XPages security

Security is provided for XPages applications.

An XPages application running in the HCL Notes® client can include a number of design elements that contain code (usually referred to as active content) that can be executed on the user's workstation, for example, accessing a database or JavaScript with embedded Java code. To prevent active content from executing protected operations, such as reading from and writing to workstation files, reading and writing system properties, and network operations, XPages uses the Execution Control List (ECL) to manage the access and abilities the user has granted the signer of the code that is trying to perform the protected operation.

The ECL determines whether the signer of the code is allowed to run code on a given workstation and defines the access that code has to various workstation functions, such as access to the current database or other databases. Examples of active content within an XPages application include Java code embedded in JavaScript (server-side), server-side script libraries, and Java classes and JARs imported into the database.

All the design elements in an XPages application have the signature of their creator. Note that if there is more than one signer of an XPages application, all signers must be trusted by the user before the protected operation will execute.

ECL security access options for XPages applications are set in the Using Workstation tab under What Others Do of the User Security dialog (File > Security > User Security).

Security with active content filtering

The Active Content Filtering (ACF) security feature also guards against malicious code being entered into an XPage input control during execution.

Active content filtering is used to remove possibly malicious active content( scripts, tags ) in an input/output text control. An ACF engine acts as a library to perform the filtering during run time.

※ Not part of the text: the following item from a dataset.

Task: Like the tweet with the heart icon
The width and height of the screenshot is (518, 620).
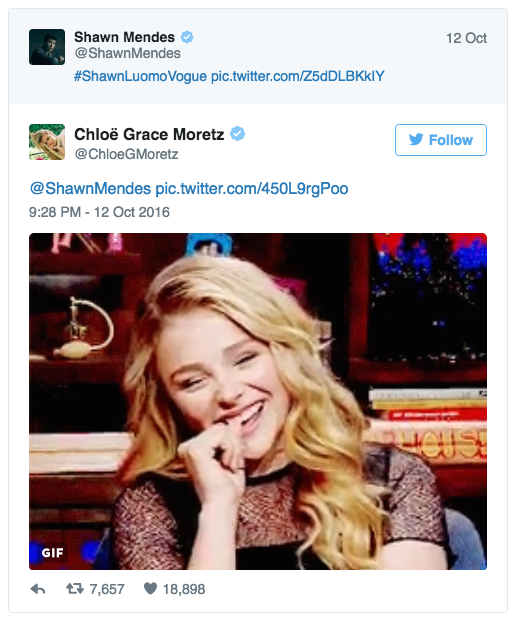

If you put focus on certain XPage controls (edit box, multiline edit box, rich text, hidden input), you see two properties htmlFilter and htmlFilterIn on the All Properties tab under basics.

The htmlFilter property defines the ACF engine to use when the control sends data to the client, and the htmlFilterIn property defines the engine to use when the control receives text from the client. You can change these two properties to enable or disable ACF for a text field.

There are four ACF engines available for XPages:
  • acf
  • striptags
  • identity
  • empty

The acf engine parses the HTML text and filters out the unsafe constructs, based on a configuration file (acf-config.xml). The striptags engine removes all the tags using a regular expression 'replaceAll("\\<.*?>","")'. The identity filter returns the original string. The empty engine removes everything and returns an empty string.

The acf engine can be configured via a configuration file. For the client side, this file is typically located in the ...\Notes\Data\properties folder. An example, acf-config.xml.sample, is located in this folder.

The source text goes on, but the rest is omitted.